═════ Lesetext ═════

Gabriels Ja zu CETA gleicht Schröders Agenda
Seine inhaltliche Einstellung hat das freilich nicht verändert, denn Juncker kündigte an, das im Lissabonner Vertrag enthaltene, aber grundsätzlich gegen Kontrollkompetenzen und parlamentarische Partizipation gerichtete Instrument der Vorab-Inkraftsetzung einzusetzen. Im Klartext bedeutet das, dass Entscheidungen nationaler Parlamente weitgehend ins Leere laufen, weil die EU dem CETA-Vertrag lange davor rechtliche Geltung verschafft hat.
Trotz des europaweiten Widerspruchs der Zivilgesellschaft bestehen kaum Zweifel daran, dass der Europäische Rat diesen Fahrplan mit der nötigen Mehrheit billigen wird. Auch Merkels Regierung wird wohl nicht eingreifen, nachdem der deutsche Vizekanzler Sigmar Gabriel (SPD) in trauriger Nachfolge der Nach-Vogel-Vorsitzenden seine Kanzlerkandidatur, wie man hört, von der mehrheitlichen Zustimmung der SPD zu CETA abhängig macht. Die katastrophalen Auswirkungen dieses politischen Fehlers werden denen nach Gerhard Schröders Agenda-Entscheidung gleichen.
Arno Luik, wie viele andere Kommentatoren der Lage in der EU und ihres Demokratie-Defizits, beschränken sich auf die Darstellung von Vertrauensschwund und Reformunfähigkeit und beschwören dann die Gefahr von Nationalismus und Zerfall der EU. Ich halte das für zu kurz gegriffen, weil dabei Faktoren übersehen werden, die in die Gegenrichtung weisen, mit denen der Vertrauensschwund gestoppt und eine Veränderung mit dem Ziel einer demokratisierten und damit stärkeren EU angestoßen werden kann, deren Politik auf die alten Ziele von Frieden, Demokratie und soziale Gerechtigkeit ausgerichtet ist.
Wichtigstes Element ist das Erstarken der Zivilgesellschaft
Zu diesen Faktoren können Entscheidungen von Gerichten gehören, die in mehreren Mitgliedstaaten derzeit angestoßen werden. Wichtigstes politisches Element ist jedoch das Erstarken der Zivilgesellschaft in den meisten EU-Mitgliedstaaten. Auch auf EU-Ebene organisiert sich die Zivilgesellschaft immer wirksamer; auch die Zahl der europäischen Bürgerinitiativen.
Alles das trägt zu einem wachsenden gemeinsamen europäischen Bewusstsein der Bürgerinnen und Bürger Europas bei; es reicht noch nicht aus, um die Unzerstörbarkeit Europas zu garantieren. Dafür sind mehr und stärkere Initiativen auf allen Bereichen zur Herausbildung von mehr gemeinsamem europäischen Wissen, von mehr Gemeinsamkeit in den Interessen und Zusammengehörigkeit bei allen Unterschieden der Bedingungen in den Mitgliedstaaten nötig.

═════ Vorliegende Datensätze ═════

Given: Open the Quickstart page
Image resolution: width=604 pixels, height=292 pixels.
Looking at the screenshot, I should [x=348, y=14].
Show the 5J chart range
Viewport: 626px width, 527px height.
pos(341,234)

═════
═════ Vorliegende Datensätze ═════

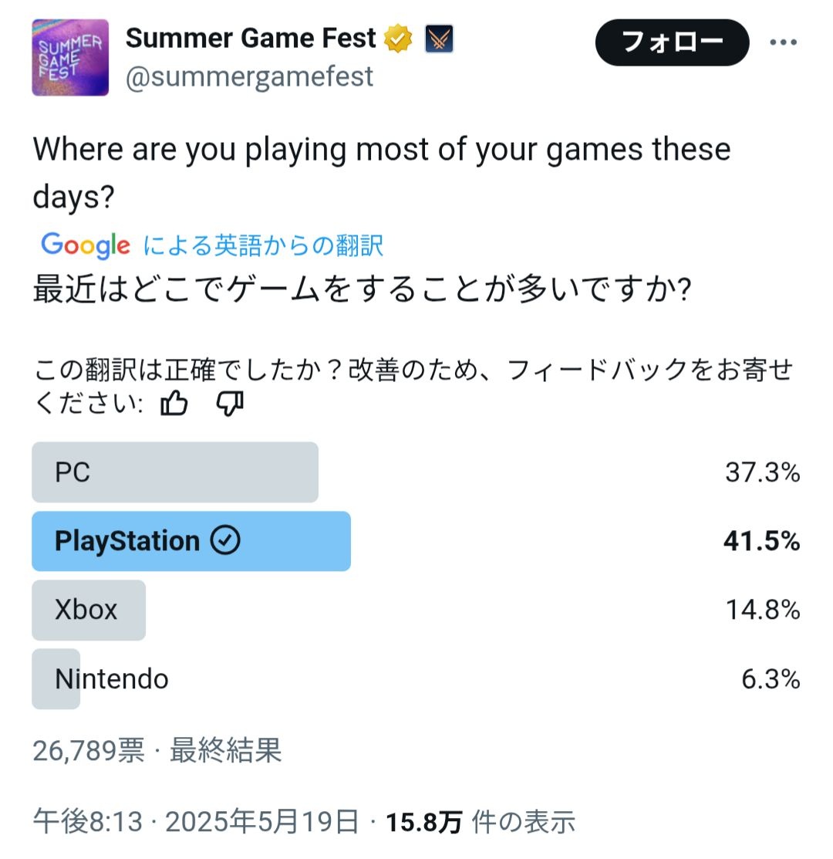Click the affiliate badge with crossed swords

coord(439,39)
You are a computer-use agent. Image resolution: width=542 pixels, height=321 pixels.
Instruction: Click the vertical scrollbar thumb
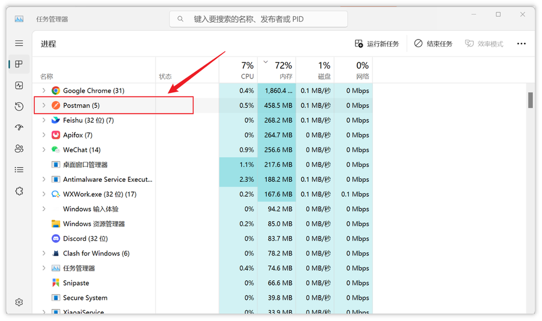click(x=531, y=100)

═════

■ Gestellte Aufgabe 1
Welches Instrument will Juncker laut dem Lesetext einsetzen?
■ Gestellte Aufgabe 2
Fassen Sie den Absatz des Lesetexts, der mit „Alles das trägt zu einem wachsenden“ beginnt, als kurze Stichpunktliste zusammen.
■ Gestellte Aufgabe 3
Zählen Sie alle alten Ziele auf, auf die laut dem Lesetext die Politik einer demokratisierten EU ausgerichtet sein soll.
Die Datensätze stehen in keinem Zusammenhang mit dem Lesetext.

■ Richtige Lösung 1
Das im Lissabonner Vertrag enthaltene Instrument der Vorab-Inkraftsetzung.

■ Richtige Lösung 2
- All das fördert ein wachsendes gemeinsames europäisches Bewusstsein der Bürgerinnen und Bürger Europas.
- Es reicht noch nicht aus, um die Unzerstörbarkeit Europas zu garantieren.
- Dafür sind mehr und stärkere Initiativen in allen Bereichen nötig.
- Diese sollen mehr gemeinsames europäisches Wissen, mehr gemeinsame Interessen und Zusammengehörigkeit trotz unterschiedlicher Bedingungen in den Mitgliedstaaten schaffen.

■ Richtige Lösung 3
Frieden, Demokratie, soziale Gerechtigkeit